PAGE EXTRACT:
In a complex world it makes sense to use the intelligence of many more people to reach decisions - if only we can craft a process that effectively allows all of us to think together. I don't think we're there yet, but things are moving fast in many directions at the same time.

Matt Scofield offers an interesting counterpoint to Moore's essay on Joi's blog. "Certainly our democracy is not perfect, but America is not yet an oligarchy -- delibaration in the "second superpower" is what makes the "first superpower" so effective." Indeed, improving deliberation might make the first superpower's decisions better aligned with the second superpower's interests.


What do you think? []  links to this post    4:54:07 PM  
Below the radar

David Gurteen's latest knowledge letter points to Peter Fryer's nice little site called trojanmice.com. Fryer explains what he means by the term 'trojan mouse' thus:

Much change is of the ‘Trojan horse’ variety.  At the top of the organisation a decision is taken to introduce a strategic change programme and consultants or an internal team are commissioned to plan it down to the very last detail.  The planned changes are then presented at a grand event (the Trojan Horse) amid much loud music, bright lights and dry ice. More often than not, however, a few weeks later the organisation will have settled back into its usual ways and rejected much of the change. This is usually because the change was too great to be properly understood and owned by the workforce.

trojanmice, on the other hand, are small, well focused changes, which are introduced on an ongoing basis in an inconspicuous way. They are small enough to be understood and owned by all concerned but their effects can be far-reaching. Collectively a few trojanmice will change more than one Trojan horse ever could.

There is an art to spotting a Trojan mouse - you need to develop a critically trained eye. Seeing things differently, and seeing different things, is a powerful experience. And once you do, you can set your trojanmice free to create the results your business needs.

I think that some of the really powerful memes that end up driving change are indeed rather subtle in their ways - no loud music, no smoke, just a simple shift in how to do certain things that propagates over social networks from one person to the next. And what's interesting is that pretty much anyone can craft and disseminate them. If you've been listening to the loud music playing elsewhere, you might not notice the change until it's way too late to prevent it from taking over.

Here's an earlier blog post about Dave Winer, Douglas Engelbart, and outliners as positive Trojan horses.


What do you think? []  links to this post    3:58:15 PM  

Monday, March 31, 2003
 


Laurence J. Peter. "Bureaucracy defends the status quo long past the time when the quo has lost its status." [Quotes of the Day]
What do you think? []  links to this post    4:43:17 PM  
Graduating in social software

social software graduate studies. Liz: "is there a need for a graduate degree program focusing on the development and implementation of social software? [...] if there is a need (and/or interest) in such a program, what should it include? What would a graduate of such a program need to look like in order to be valuable in today’s development world?"


What do you think? []  links to this post    4:37:49 PM  
We like novel, trivial technology

I don't think I've linked to Britt Blaser before, but everything by him that I've read to date felt quite insightful. Britt is building momentum right now, trying to put together a system called Xpertweb that could (as I understand it so far -- which is only slightly) reorganize the way economic relationships are set up between everyone and anyone. Doc, Mitch, Flemming, and Stuart among others are wrapping their brains around this and taking it rather seriously, so I'm eager to see what will come out of the effort.

The icing on the cake is that apparently, the design is fairly trivial to implement from a technological standpoint. Which sounds very good to me. I too like novel, trivial tech.

WHAT IS BEING ASKED:
According to the blog excerpt, what are trojanmice? The records are separate material, unrelated to the blog excerpt.

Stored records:
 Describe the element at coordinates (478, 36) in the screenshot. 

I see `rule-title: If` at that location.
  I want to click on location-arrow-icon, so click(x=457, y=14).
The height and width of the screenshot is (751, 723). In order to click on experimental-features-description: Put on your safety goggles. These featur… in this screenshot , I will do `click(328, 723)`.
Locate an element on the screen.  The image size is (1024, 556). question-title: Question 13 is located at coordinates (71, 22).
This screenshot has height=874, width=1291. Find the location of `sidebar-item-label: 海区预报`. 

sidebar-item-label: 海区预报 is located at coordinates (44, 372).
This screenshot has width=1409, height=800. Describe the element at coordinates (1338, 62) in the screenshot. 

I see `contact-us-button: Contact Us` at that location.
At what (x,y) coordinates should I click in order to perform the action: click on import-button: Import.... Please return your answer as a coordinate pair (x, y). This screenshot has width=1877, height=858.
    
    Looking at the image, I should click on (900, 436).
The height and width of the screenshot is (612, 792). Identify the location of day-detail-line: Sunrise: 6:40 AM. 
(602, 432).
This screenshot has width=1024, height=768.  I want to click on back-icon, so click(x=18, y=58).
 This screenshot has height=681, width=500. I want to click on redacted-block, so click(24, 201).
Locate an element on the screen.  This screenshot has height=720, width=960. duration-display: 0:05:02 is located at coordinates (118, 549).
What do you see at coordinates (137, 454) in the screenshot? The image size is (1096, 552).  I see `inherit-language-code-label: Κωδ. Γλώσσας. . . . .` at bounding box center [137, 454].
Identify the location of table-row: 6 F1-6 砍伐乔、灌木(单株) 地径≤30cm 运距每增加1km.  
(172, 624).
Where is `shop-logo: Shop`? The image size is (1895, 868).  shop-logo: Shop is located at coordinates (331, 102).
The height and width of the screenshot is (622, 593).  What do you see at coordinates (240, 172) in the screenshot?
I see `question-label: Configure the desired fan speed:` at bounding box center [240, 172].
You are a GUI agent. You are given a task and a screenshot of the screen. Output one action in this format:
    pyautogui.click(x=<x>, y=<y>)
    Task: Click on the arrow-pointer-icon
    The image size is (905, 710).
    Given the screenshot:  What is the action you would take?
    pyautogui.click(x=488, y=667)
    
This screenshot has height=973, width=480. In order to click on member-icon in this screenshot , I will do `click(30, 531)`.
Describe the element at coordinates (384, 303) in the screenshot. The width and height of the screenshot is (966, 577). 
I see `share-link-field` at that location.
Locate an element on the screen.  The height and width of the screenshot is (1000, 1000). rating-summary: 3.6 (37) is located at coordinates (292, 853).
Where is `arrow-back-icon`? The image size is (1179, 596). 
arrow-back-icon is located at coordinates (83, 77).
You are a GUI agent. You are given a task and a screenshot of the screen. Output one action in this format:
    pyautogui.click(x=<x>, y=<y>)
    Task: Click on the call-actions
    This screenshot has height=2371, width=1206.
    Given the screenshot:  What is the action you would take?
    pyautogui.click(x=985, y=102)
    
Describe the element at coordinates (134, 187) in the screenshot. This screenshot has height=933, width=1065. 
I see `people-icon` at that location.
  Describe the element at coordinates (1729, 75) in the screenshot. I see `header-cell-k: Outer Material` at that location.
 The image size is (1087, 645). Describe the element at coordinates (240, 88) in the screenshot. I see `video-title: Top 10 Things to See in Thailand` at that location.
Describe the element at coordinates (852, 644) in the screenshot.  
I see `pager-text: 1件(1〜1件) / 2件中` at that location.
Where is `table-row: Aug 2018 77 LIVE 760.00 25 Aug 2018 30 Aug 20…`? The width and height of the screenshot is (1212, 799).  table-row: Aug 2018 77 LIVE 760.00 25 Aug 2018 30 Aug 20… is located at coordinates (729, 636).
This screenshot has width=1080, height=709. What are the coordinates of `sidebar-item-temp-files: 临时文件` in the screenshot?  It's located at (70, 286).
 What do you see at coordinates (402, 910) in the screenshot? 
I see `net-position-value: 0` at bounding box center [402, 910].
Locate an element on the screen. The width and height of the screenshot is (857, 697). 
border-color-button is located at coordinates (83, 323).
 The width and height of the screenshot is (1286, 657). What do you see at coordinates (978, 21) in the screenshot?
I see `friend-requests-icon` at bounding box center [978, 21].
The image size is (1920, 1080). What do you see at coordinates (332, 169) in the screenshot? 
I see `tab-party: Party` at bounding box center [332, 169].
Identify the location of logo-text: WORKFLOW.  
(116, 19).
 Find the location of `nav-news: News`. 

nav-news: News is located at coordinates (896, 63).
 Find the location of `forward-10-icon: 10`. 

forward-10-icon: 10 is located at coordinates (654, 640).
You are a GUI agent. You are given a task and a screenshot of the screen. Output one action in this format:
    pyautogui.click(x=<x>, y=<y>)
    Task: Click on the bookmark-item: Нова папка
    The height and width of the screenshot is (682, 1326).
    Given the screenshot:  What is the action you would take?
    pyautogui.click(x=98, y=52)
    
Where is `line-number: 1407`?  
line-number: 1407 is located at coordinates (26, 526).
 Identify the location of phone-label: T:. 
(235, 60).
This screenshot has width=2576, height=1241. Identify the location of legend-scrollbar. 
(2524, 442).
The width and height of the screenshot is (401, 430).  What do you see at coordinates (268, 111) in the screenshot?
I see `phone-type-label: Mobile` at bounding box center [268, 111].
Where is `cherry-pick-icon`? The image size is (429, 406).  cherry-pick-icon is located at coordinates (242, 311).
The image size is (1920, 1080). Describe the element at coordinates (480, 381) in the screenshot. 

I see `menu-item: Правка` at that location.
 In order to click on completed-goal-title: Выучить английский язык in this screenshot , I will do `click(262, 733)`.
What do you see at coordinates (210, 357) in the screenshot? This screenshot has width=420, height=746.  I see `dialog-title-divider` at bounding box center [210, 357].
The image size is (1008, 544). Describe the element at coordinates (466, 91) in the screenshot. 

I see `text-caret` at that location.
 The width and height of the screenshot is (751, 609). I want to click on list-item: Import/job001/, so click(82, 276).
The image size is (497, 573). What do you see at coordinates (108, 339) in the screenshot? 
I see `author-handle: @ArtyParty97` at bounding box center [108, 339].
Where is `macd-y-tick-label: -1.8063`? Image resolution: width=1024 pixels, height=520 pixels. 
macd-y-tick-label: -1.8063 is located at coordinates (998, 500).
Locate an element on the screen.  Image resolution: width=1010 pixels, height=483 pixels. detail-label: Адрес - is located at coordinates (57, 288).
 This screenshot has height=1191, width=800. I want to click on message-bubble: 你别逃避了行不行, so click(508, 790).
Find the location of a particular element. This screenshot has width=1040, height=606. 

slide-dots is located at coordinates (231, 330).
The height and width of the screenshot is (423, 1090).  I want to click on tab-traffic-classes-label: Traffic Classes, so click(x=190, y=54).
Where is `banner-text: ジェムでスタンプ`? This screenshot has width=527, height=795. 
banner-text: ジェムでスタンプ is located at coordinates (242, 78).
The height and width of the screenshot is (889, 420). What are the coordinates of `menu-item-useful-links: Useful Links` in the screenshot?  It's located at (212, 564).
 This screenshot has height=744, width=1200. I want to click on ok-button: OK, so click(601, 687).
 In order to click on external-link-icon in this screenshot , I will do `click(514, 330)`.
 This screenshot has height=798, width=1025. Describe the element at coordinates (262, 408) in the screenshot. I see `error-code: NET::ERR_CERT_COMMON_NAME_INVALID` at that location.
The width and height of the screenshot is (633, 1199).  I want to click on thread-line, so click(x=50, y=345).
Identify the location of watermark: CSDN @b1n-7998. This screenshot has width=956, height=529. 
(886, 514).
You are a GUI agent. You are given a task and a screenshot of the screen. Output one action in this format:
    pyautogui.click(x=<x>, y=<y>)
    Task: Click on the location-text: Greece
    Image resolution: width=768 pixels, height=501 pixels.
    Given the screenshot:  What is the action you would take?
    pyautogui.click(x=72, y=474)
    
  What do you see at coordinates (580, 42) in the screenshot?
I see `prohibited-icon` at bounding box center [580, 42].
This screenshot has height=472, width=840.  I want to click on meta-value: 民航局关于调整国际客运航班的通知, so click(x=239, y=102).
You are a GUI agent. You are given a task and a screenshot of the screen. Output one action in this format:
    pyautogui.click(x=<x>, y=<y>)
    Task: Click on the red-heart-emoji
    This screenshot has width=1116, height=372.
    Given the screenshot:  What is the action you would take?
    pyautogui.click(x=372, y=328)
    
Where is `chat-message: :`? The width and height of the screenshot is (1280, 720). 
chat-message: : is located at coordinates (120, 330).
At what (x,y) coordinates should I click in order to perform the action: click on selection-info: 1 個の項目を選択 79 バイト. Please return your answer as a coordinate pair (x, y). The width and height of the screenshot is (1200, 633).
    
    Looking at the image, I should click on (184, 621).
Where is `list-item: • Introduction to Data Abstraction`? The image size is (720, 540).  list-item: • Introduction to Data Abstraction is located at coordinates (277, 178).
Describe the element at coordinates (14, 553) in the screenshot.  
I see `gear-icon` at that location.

RESPONSE TO THE EXERCISE:
Small, well focused changes introduced on an ongoing basis in an inconspicuous way.